* _DATASET RECORDS_:
————————
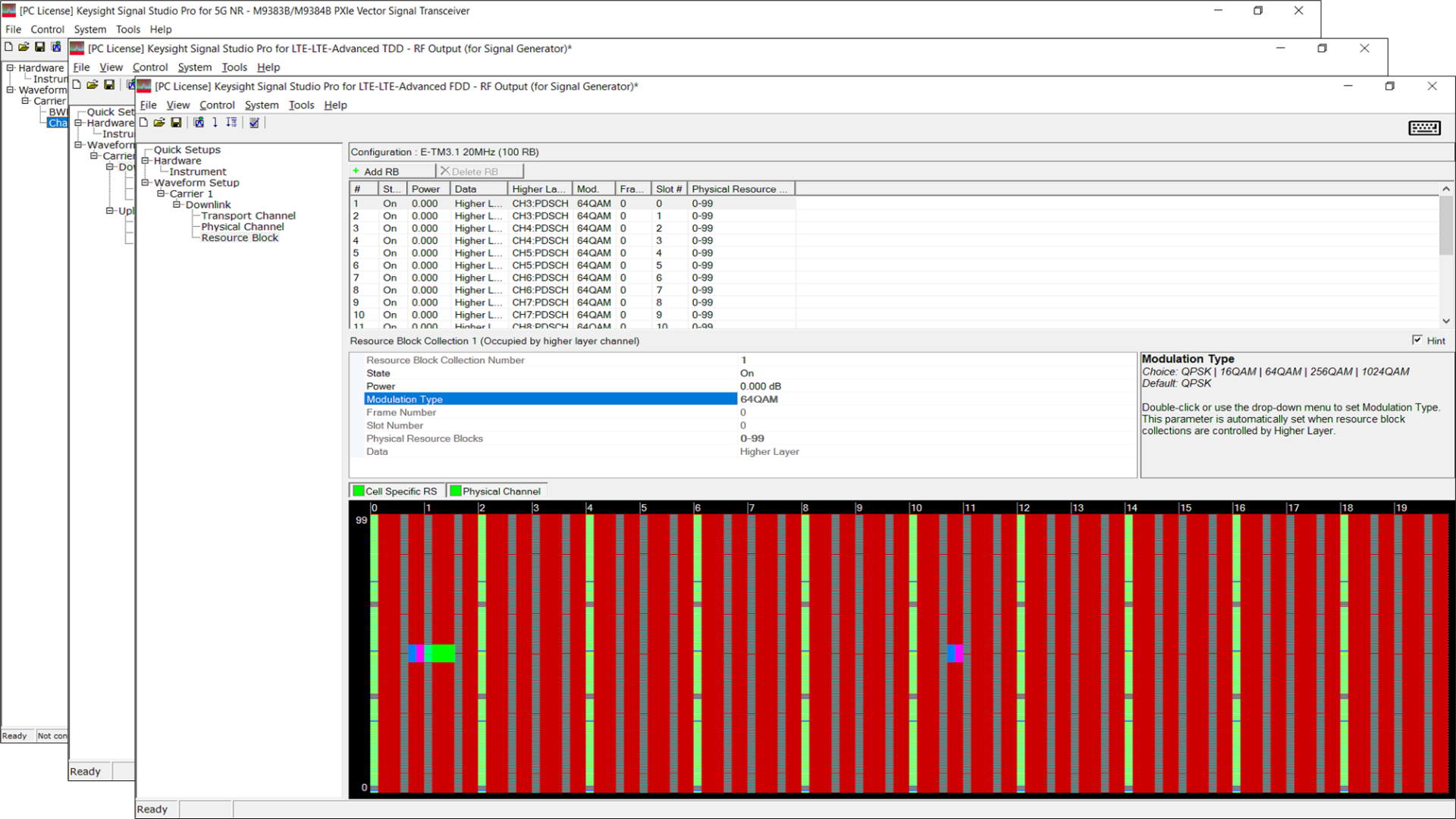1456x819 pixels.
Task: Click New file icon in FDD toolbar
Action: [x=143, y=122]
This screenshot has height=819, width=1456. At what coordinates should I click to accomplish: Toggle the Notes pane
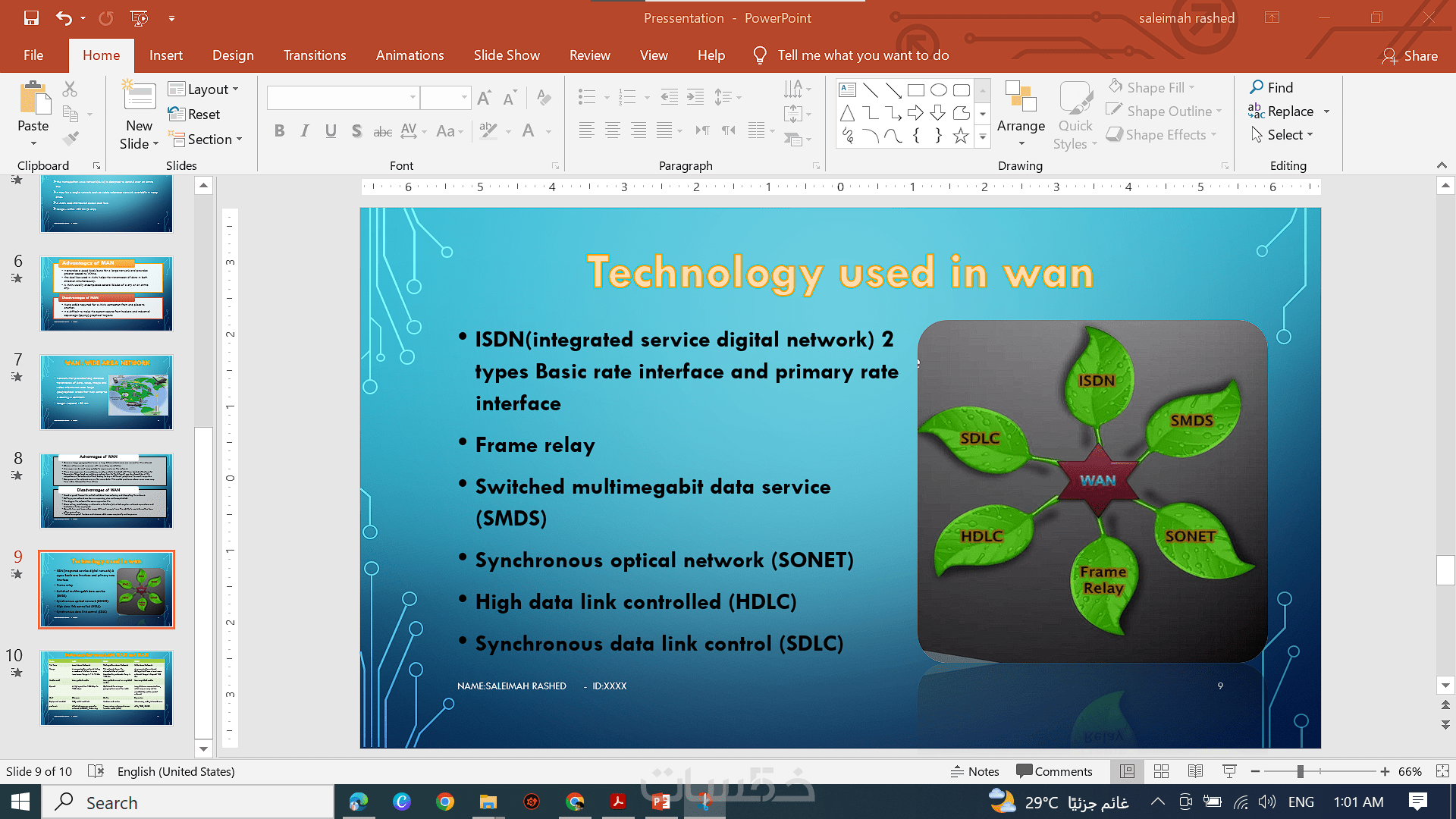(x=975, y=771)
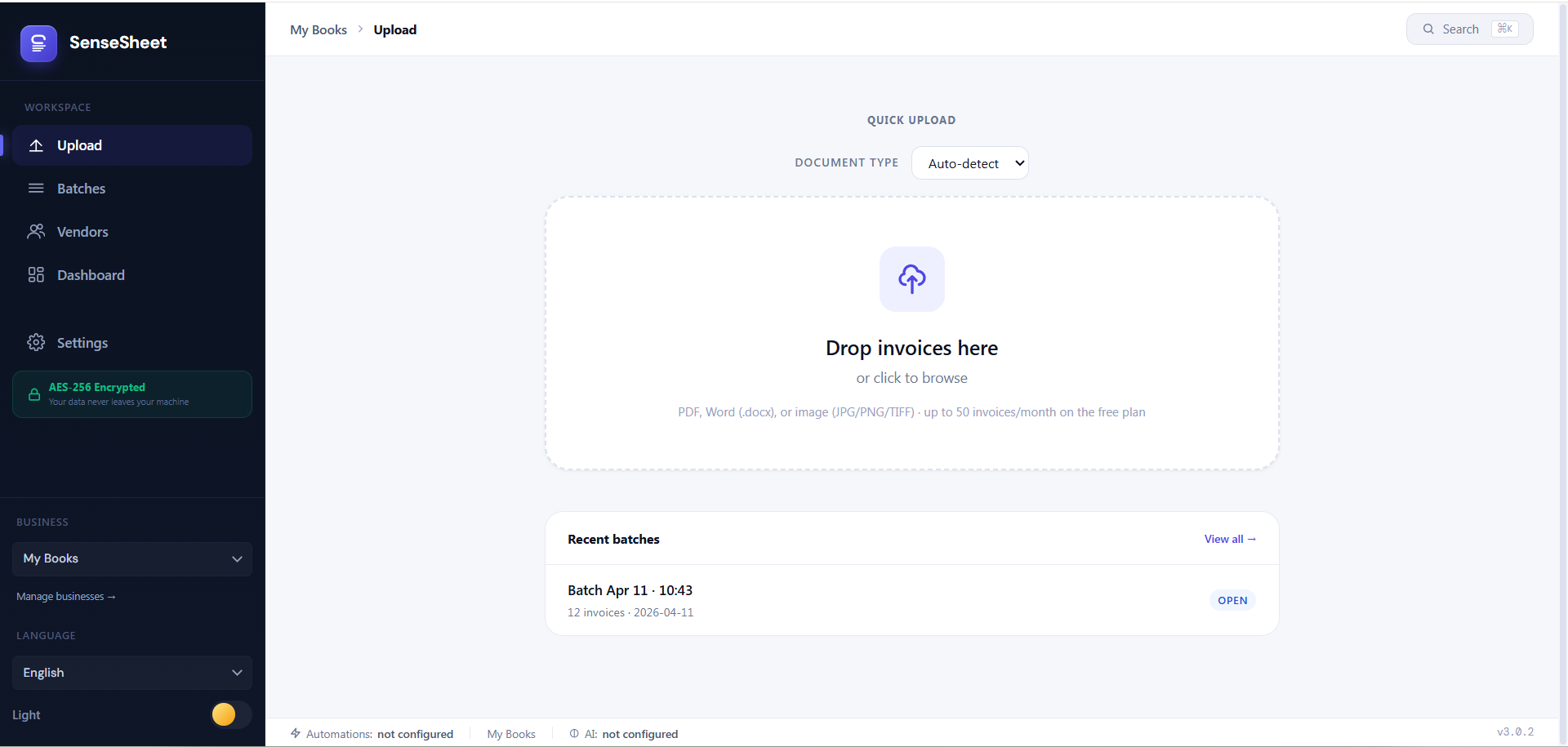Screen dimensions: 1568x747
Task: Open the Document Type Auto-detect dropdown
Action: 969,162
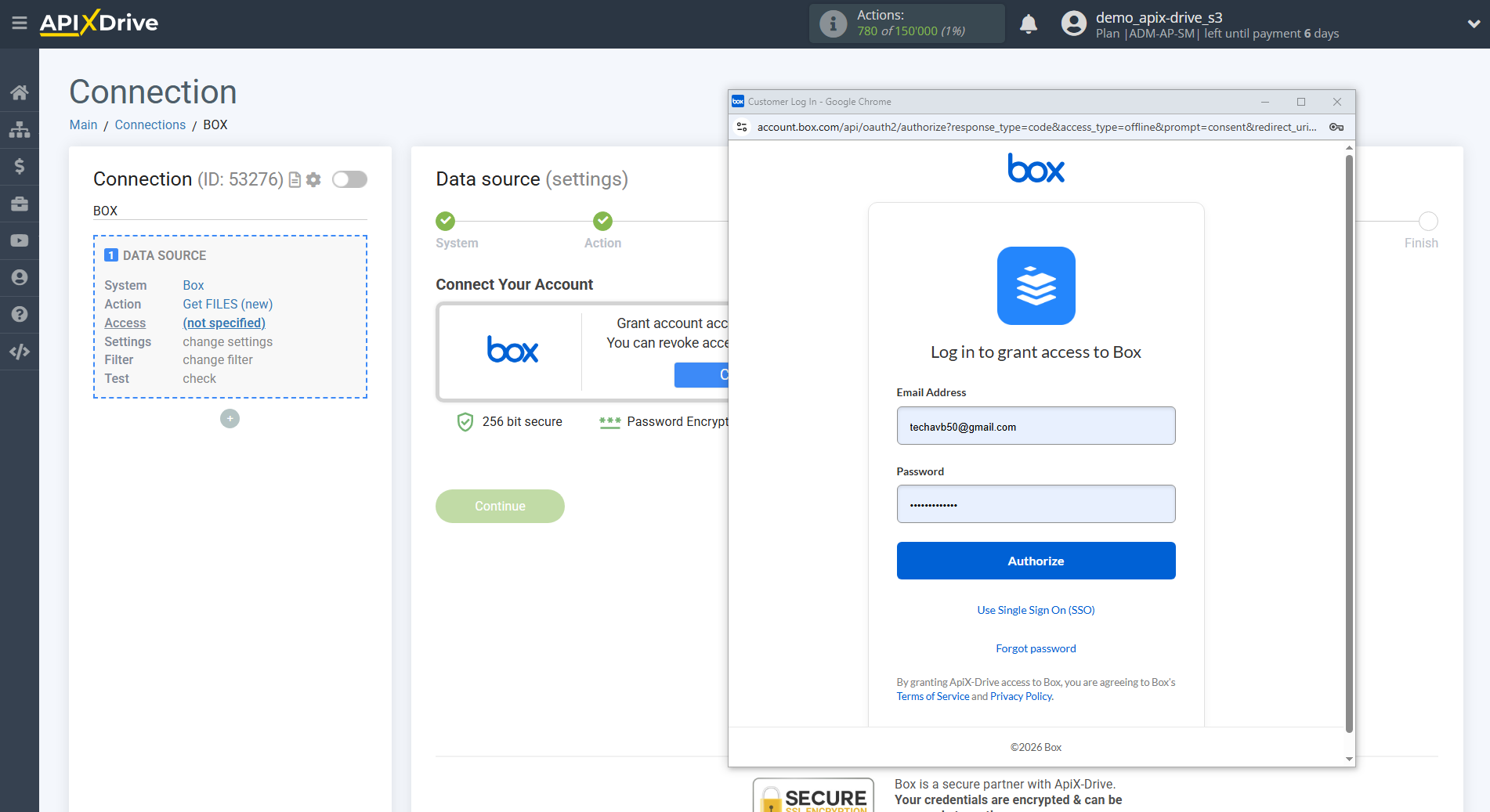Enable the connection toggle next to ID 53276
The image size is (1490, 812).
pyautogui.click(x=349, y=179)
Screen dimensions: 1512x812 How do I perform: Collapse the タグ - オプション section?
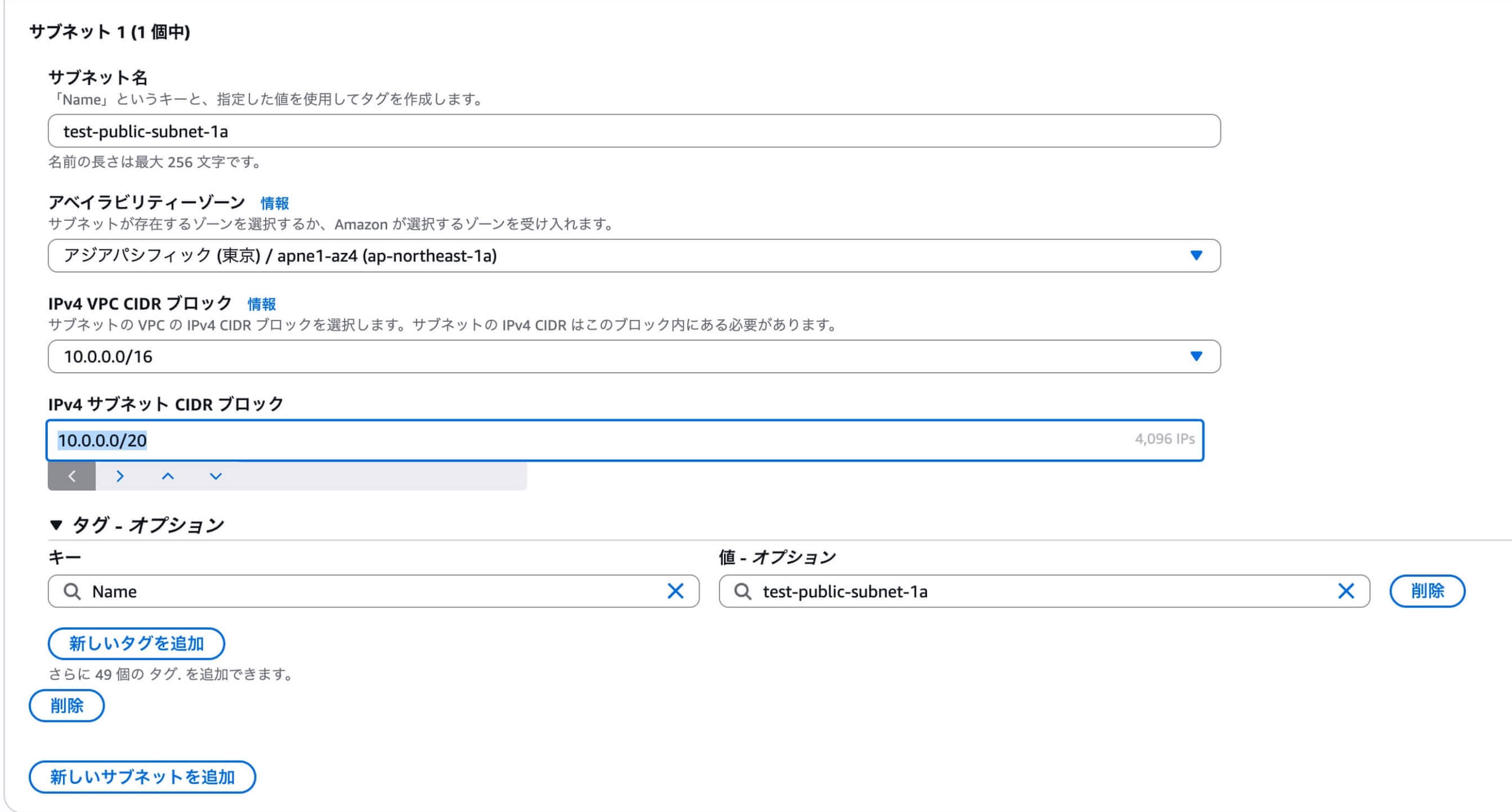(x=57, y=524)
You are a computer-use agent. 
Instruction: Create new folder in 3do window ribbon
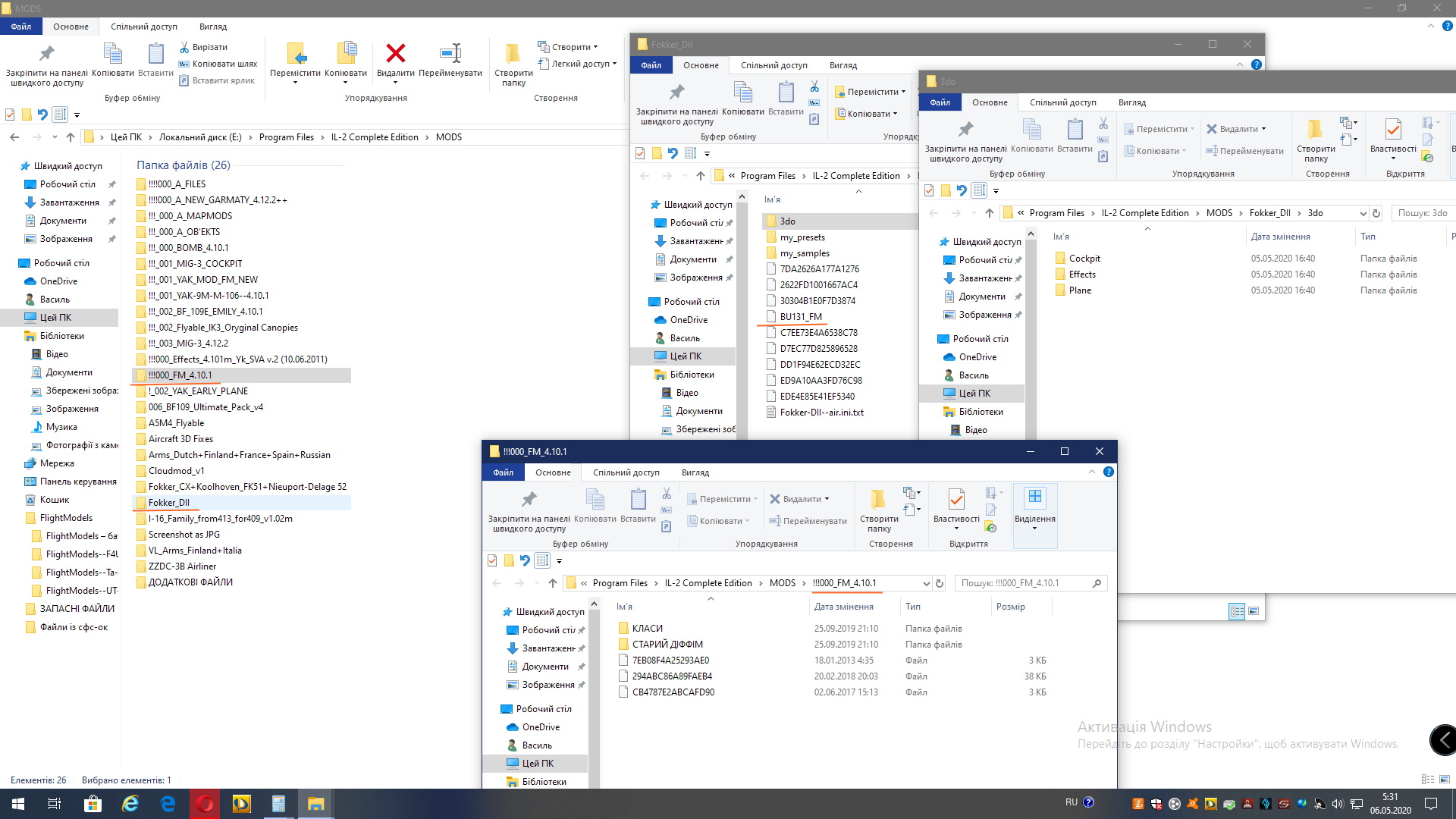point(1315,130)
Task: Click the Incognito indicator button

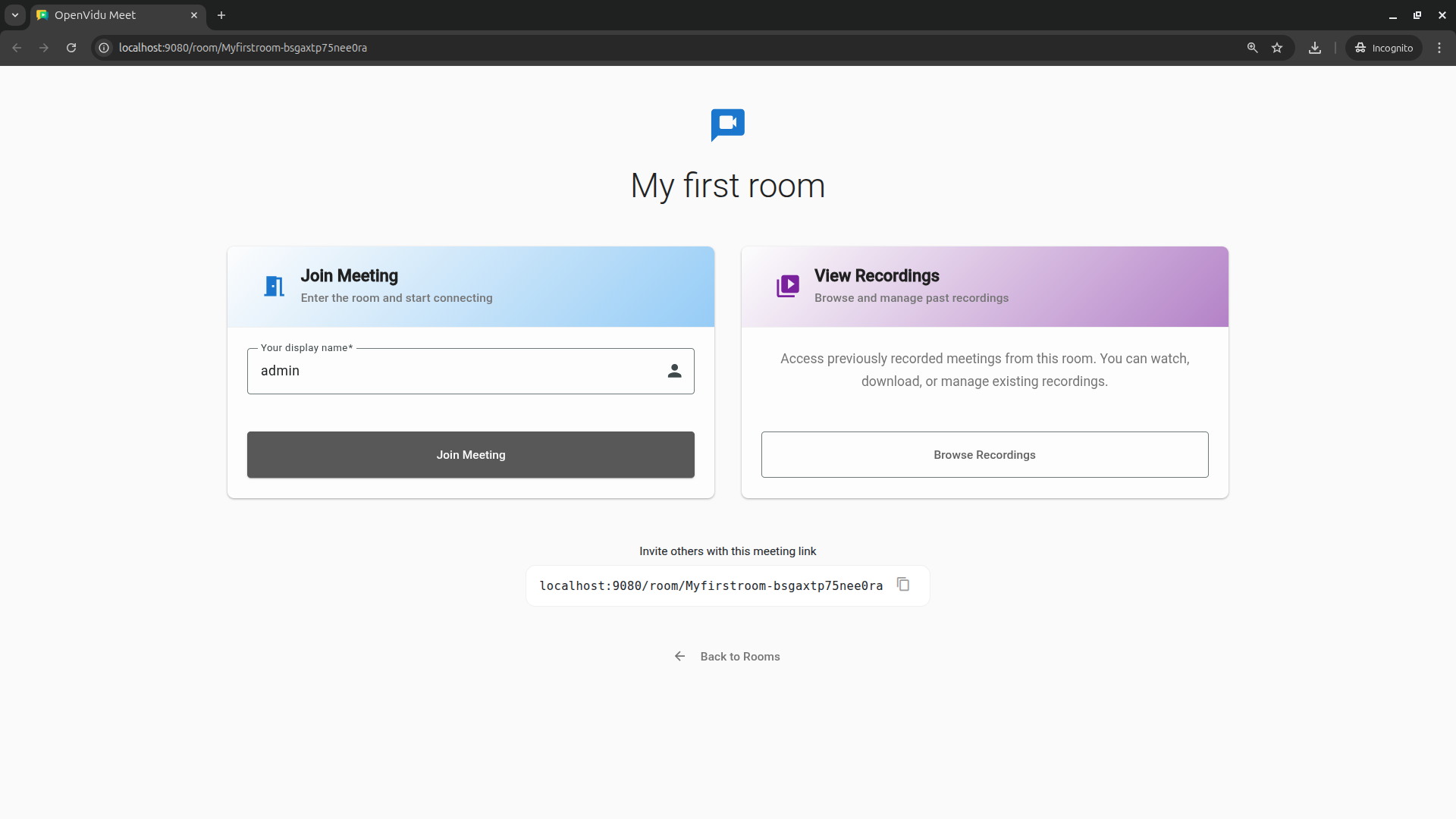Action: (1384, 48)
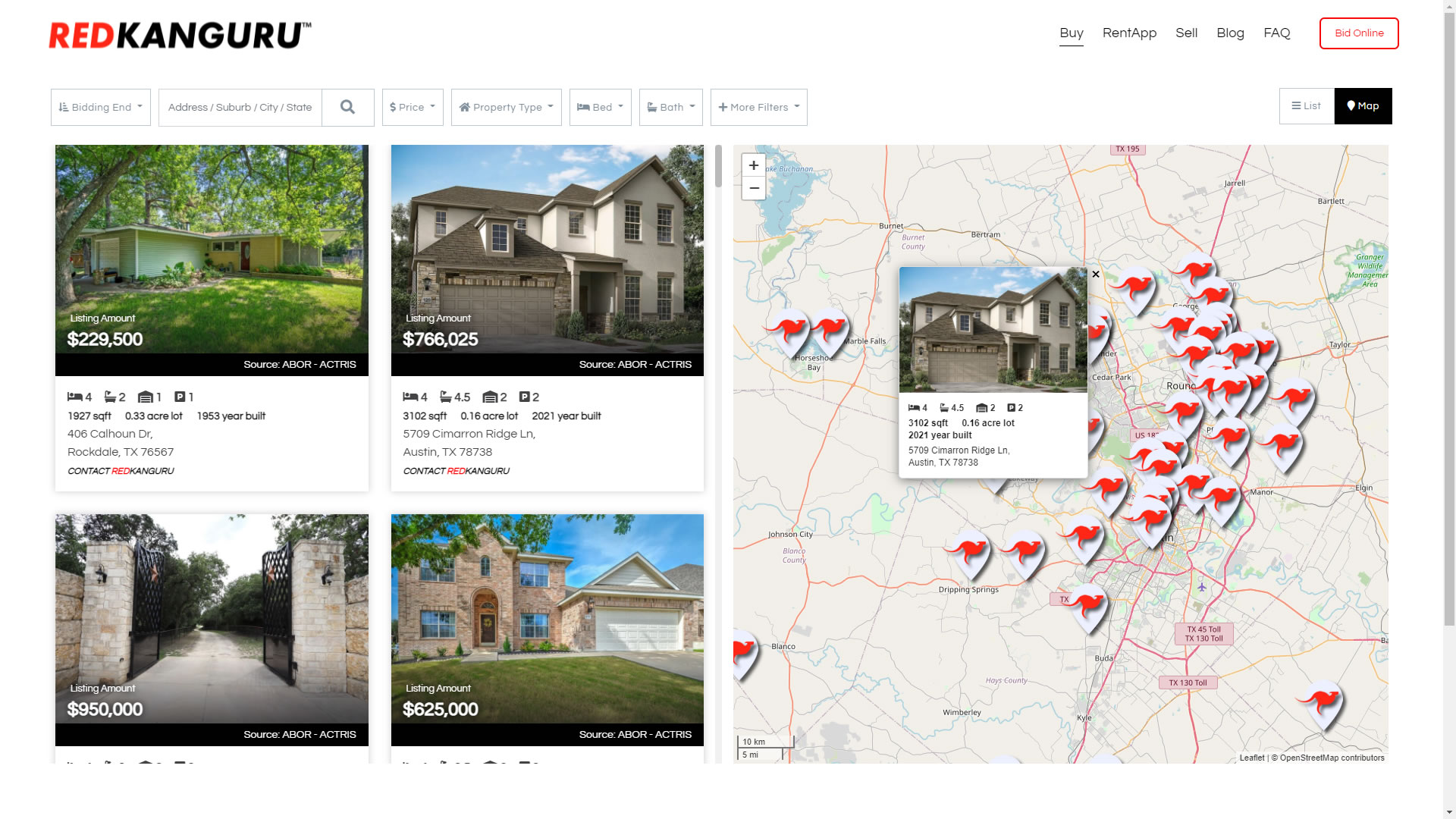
————————
* _WHAT THE EXERCISE ASKS_: All lines from the one containing "This screenshot has" through the end of the entries above must be given again exactly, with every picture omitted.

* _OUTPUT OF THE TASK_:
This screenshot has height=819, width=1456. At what coordinates should I click to accomplish: Toggle the Notes pane
(x=975, y=771)
Screen dimensions: 1568x747
Task: Open the Document Type Auto-detect dropdown
Action: 969,162
Enable the connection toggle next to ID 53276
The image size is (1490, 812).
pyautogui.click(x=349, y=179)
Screen dimensions: 1512x812 How do I perform: Collapse the タグ - オプション section?
(x=57, y=524)
You are a computer-use agent. 
Instruction: Create new folder in 3do window ribbon
point(1315,130)
Task: Click the Incognito indicator button

Action: (1384, 48)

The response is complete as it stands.